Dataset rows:
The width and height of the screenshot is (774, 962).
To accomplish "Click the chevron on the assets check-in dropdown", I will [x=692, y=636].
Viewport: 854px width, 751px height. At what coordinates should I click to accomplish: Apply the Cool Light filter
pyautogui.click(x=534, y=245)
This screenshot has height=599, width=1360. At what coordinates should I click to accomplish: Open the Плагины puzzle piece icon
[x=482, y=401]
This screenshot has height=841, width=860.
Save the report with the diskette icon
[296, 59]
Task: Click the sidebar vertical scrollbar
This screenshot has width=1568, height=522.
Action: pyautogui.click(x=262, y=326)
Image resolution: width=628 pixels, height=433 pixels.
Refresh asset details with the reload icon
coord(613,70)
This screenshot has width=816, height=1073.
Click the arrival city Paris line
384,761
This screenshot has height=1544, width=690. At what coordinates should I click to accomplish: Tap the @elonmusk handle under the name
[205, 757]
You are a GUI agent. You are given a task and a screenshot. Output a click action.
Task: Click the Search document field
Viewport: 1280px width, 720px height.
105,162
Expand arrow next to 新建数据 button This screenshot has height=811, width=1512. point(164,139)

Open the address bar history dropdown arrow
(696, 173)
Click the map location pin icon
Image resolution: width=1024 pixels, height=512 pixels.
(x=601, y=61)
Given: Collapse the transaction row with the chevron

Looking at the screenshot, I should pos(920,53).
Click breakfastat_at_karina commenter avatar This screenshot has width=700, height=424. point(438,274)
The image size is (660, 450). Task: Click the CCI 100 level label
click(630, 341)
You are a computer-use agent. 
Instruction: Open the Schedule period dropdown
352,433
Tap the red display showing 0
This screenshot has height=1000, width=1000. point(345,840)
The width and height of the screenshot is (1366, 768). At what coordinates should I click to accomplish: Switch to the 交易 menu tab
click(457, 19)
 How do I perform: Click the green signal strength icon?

* [Exercise details]:
Please reproduce all of the material above word for word.

* [Reply to the exercise]:
The width and height of the screenshot is (774, 962).
To accomplish "Click the chevron on the assets check-in dropdown", I will [x=692, y=636].
Viewport: 854px width, 751px height. At what coordinates should I click to accomplish: Apply the Cool Light filter
pyautogui.click(x=534, y=245)
This screenshot has height=599, width=1360. At what coordinates should I click to accomplish: Open the Плагины puzzle piece icon
[x=482, y=401]
This screenshot has height=841, width=860.
Save the report with the diskette icon
[296, 59]
Task: Click the sidebar vertical scrollbar
This screenshot has width=1568, height=522.
Action: pyautogui.click(x=262, y=326)
Image resolution: width=628 pixels, height=433 pixels.
Refresh asset details with the reload icon
coord(613,70)
This screenshot has width=816, height=1073.
Click the arrival city Paris line
384,761
This screenshot has height=1544, width=690. At what coordinates should I click to accomplish: Tap the @elonmusk handle under the name
[205, 757]
You are a GUI agent. You are given a task and a screenshot. Output a click action.
Task: Click the Search document field
Viewport: 1280px width, 720px height.
105,162
Expand arrow next to 新建数据 button This screenshot has height=811, width=1512. point(164,139)

Open the address bar history dropdown arrow
(696, 173)
Click the map location pin icon
Image resolution: width=1024 pixels, height=512 pixels.
(x=601, y=61)
Given: Collapse the transaction row with the chevron

Looking at the screenshot, I should pos(920,53).
Click breakfastat_at_karina commenter avatar This screenshot has width=700, height=424. point(438,274)
The image size is (660, 450). Task: Click the CCI 100 level label
click(630, 341)
You are a computer-use agent. 
Instruction: Open the Schedule period dropdown
352,433
Tap the red display showing 0
This screenshot has height=1000, width=1000. point(345,840)
The width and height of the screenshot is (1366, 768). At what coordinates should I click to accomplish: Switch to the 交易 menu tab
click(457, 19)
 How do I perform: Click the green signal strength icon?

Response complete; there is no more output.